[Extract to read Boundary: Start]
Childhood trauma can impact a person’s life into adulthood. According to University of Maine research, adverse childhood experiences may even have a negative impact on cognitive function as people age.
UMaine researchers assessed the intellectual abilities, verbal memory, visual memory and executive attention of participants ages 55 to 90 years old recruited as part of the Maine-Aging Behavior Learning Enrichment (M-ABLE) Study at UMaine. Self-report measures were also used to examine levels of depressive symptoms, self-efficacy and cognitive concerns. Finally, a questionnaire measured childhood experiences of abuse, neglect and household dysfunction. Over 56% of participants reported experiencing early life abuse or neglect.
The results show that adverse childhood experiences were negatively associated with annual income level and years of education, but positively associated with depressive symptoms and self-reported cognitive concerns. Adverse childhood experiences were also a significant predictor of lower performance on measures of intellectual function and executive attention; however, these relationships were no longer significant after adjusting for years of education.
“In other words, the number of years of education accounted for the significant relationship between early life adversity and worse cognitive function,” says Amy Halpin, first author of the study and a UMaine doctoral student in clinical psychology. “This means that more years of education may help mitigate the harmful impact of adverse childhood experiences. It is still unclear if there is a critical window in which this education should be completed, or if education at any point in life can promote better brain functioning in older adults.”
Overall, the researchers suggested that a greater degree of childhood adversity may increase vulnerability for cognitive problems in late life by way of fewer years of early education, lower socioeconomic status and greater risk for mental health concerns.
[Extract to read Boundary: End]
[Source information Boundary: Start]
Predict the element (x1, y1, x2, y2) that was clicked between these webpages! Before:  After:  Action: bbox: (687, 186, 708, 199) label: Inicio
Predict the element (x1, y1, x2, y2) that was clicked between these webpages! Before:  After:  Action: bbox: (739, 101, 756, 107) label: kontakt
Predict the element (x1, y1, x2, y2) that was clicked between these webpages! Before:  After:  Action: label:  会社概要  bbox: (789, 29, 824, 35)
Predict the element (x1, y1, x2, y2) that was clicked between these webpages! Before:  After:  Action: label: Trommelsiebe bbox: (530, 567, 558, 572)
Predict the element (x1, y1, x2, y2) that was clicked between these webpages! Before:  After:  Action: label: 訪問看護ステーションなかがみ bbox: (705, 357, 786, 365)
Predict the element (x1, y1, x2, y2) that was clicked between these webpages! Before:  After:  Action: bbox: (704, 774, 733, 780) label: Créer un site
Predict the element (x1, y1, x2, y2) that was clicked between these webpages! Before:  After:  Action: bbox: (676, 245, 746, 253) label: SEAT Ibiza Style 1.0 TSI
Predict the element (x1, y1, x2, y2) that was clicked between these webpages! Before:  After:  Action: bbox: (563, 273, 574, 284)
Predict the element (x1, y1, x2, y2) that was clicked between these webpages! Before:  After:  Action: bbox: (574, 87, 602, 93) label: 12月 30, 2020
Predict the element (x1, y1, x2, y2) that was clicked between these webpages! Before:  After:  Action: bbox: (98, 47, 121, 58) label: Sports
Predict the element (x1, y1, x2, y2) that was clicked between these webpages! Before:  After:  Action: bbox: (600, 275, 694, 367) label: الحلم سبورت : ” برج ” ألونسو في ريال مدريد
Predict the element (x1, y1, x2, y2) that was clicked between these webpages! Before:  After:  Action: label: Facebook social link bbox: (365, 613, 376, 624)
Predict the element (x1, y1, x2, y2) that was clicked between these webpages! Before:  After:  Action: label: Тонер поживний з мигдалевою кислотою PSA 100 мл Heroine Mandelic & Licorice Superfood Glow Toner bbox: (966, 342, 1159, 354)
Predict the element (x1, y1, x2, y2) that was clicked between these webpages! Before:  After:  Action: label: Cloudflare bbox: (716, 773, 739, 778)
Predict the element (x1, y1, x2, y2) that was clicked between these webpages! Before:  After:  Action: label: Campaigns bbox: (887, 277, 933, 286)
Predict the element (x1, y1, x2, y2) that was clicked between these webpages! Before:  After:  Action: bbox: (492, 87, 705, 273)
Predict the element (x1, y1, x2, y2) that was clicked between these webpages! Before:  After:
[Source information Boundary: End]
_Work task 1_
In the childhood adversity article, copy the words between "Overall, the researchers" and "mental health concerns.", inclusive.
_Work task 2_
Which abilities of the participants did the researchers assess, according to the childhood adversity article?
_Work task 3_
Pick up the childhood adversity article where it stops and continue it.

_Answer area 1_
Overall, the researchers suggested that a greater degree of childhood adversity may increase vulnerability for cognitive problems in late life by way of fewer years of early education, lower socioeconomic status and greater risk for mental health concerns.

_Answer area 2_
- Intellectual abilities
- Verbal memory
- Visual memory
- Executive attention

_Answer area 3_
“Although we cannot change the past, we can identify activities and behaviors that may help lessen the negative downstream effects of childhood adversity. Studying things that increase resiliency may help us to identify targets for interventions and encourage meaningful lifestyle changes for older adults at risk,” Halpin says.
In particular, learning more about coping styles and personality traits may shed light on how individuals overcome early life adversity and identify psychosocial treatments that may reduce risk and help prevent cognitive decline in later life.
The study was published in the Journal of the International Neuropsychological Society. To the researchers’ knowledge, the study is the first to comprehensively examine the effect of adverse childhood experiences on cognitive functions and risk of cognitive decline in independent community-dwelling older adults.
“Notably, mediation analyses suggested that the relationship between childhood adversity and lower cognitive performance was a result of less education. These findings have important implications for public health and programs that support continued education in those with adverse childhood backgrounds. Further, building self-efficacy may help to increase resilience and support learning in this population,” says Rebecca MacAulay, co-author and principal investigator of the study, and assistant professor of psychology at UMaine.